For computer software, our security models, policies, mechanisms, and means of assurance were primarily conceived and developed before the end of the 1970’s. However, since that time, software has changed radically: it is thousands of times larger, comprises countless libraries, layers, and services, and is used for more purposes, in far more complex ways. It is worthwhile to revisit our core computer security concepts. For example, it is unclear whether the Principle of Least Privilege can help dictate security policy, when software is too complex for either its developers or its users to explain its intended behavior.
One possibility is to take an empirical, data-driven approach to modern software, and determine its exact, concrete behavior via comprehensive, online monitoring.
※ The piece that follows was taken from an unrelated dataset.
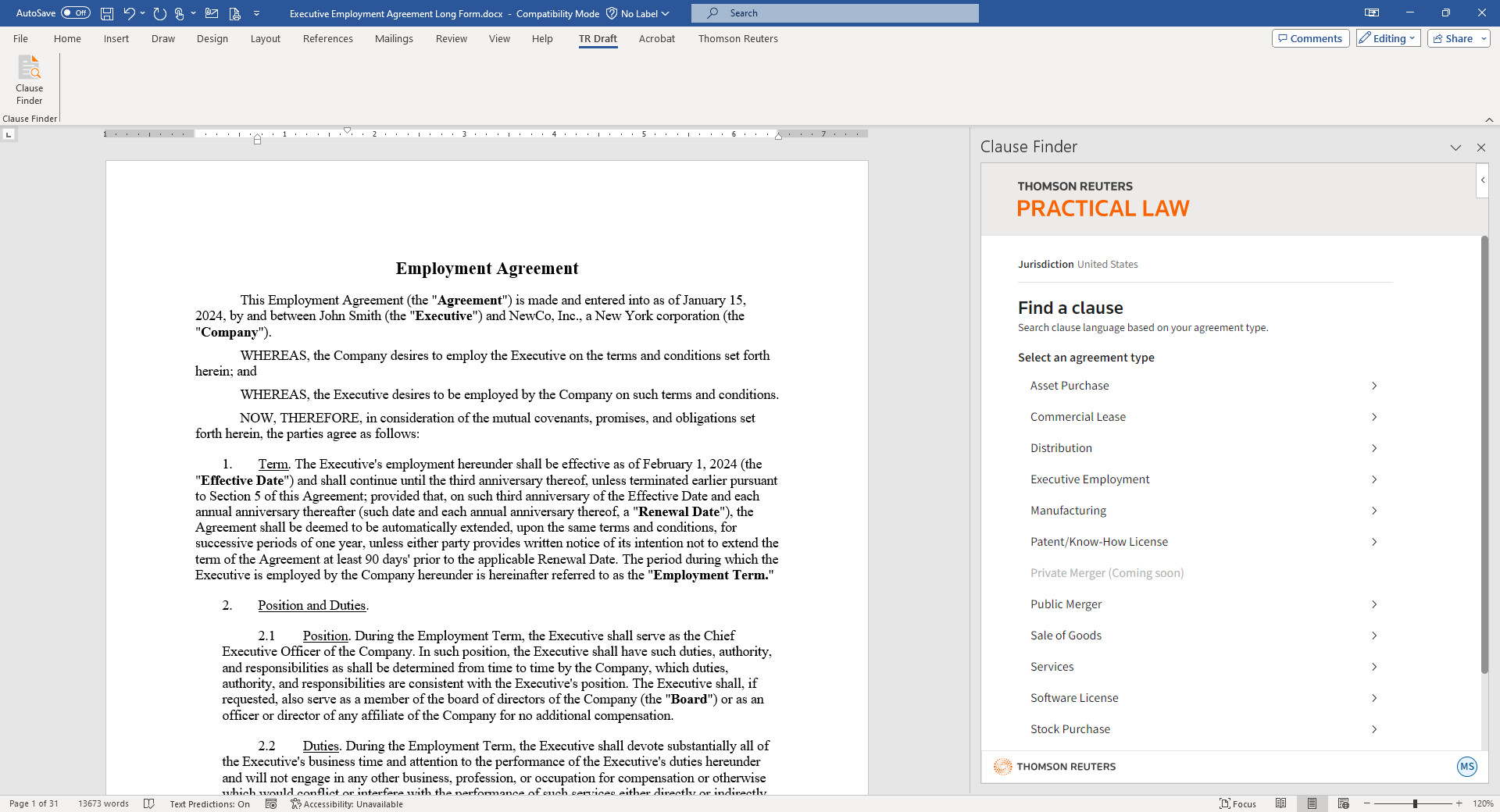
Task: Open the Editing mode dropdown
Action: tap(1388, 38)
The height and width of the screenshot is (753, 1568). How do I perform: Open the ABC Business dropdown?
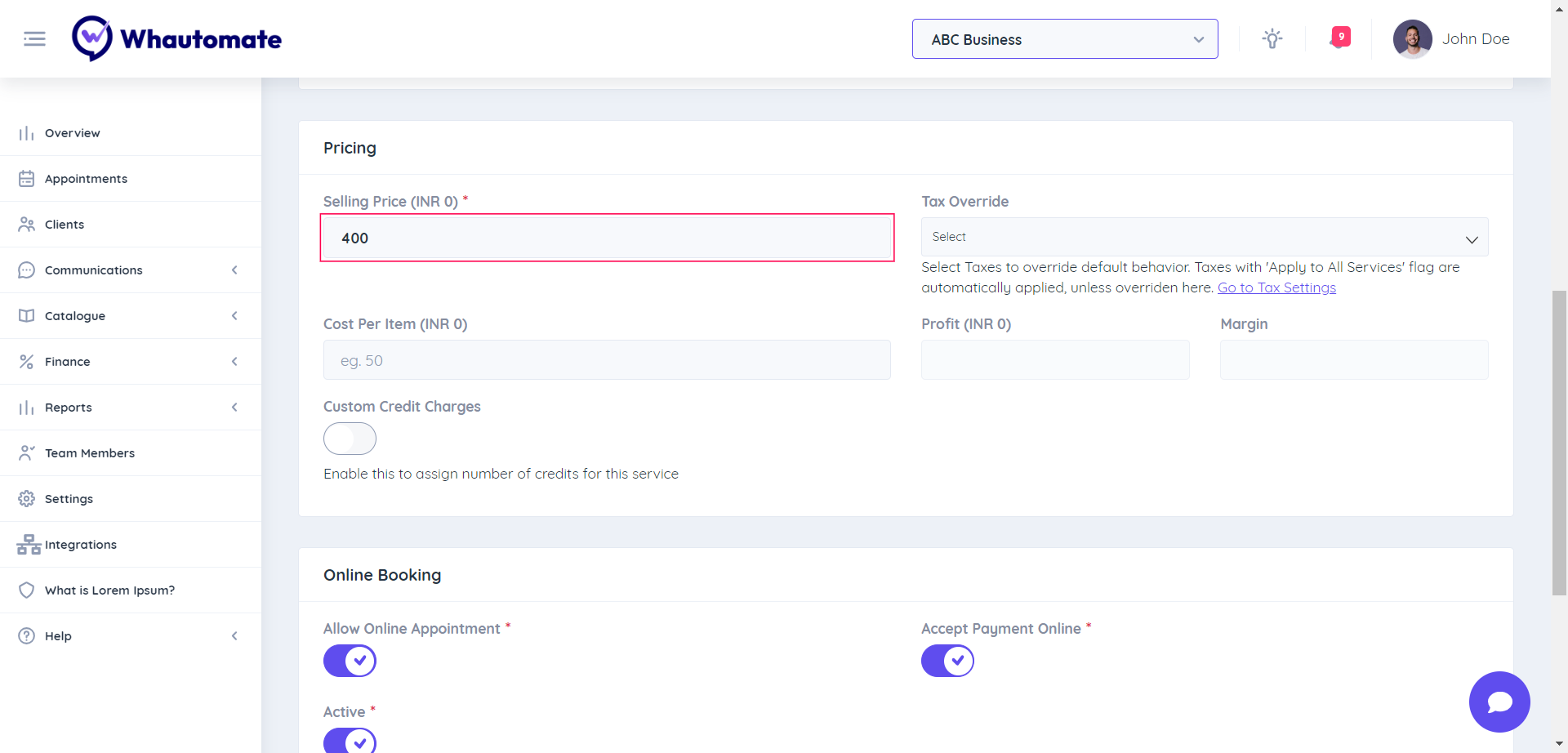(1064, 39)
Such an approach can be a practical, effective basis for security—as demonstrated by its success in spam and abuse fighting—but its use to constrain software behavior raises many questions. In particular, three questions seem critical. First, can we efficiently monitor the details of how software is behaving, in the large? Second, is it possible learn those details without intruding on users’ privacy? Third, are those details a good foundation for security policies that constrain how software should behave?
This paper outlines what a data-driven model for software security could look like, and describes how the above three questions can be answered affirmatively. Specifically, this paper briefly describes methods for efficient, detailed software monitoring, as well as methods for learning detailed software statistics while providing differential privacy for its users, and, finally, how machine learning methods can help discover users’ expectations for intended software behavior, and thereby help set security policy. Those methods can be adopted in practice, even at very large scales, and demonstrate that data-driven software security models can provide real-world benefits.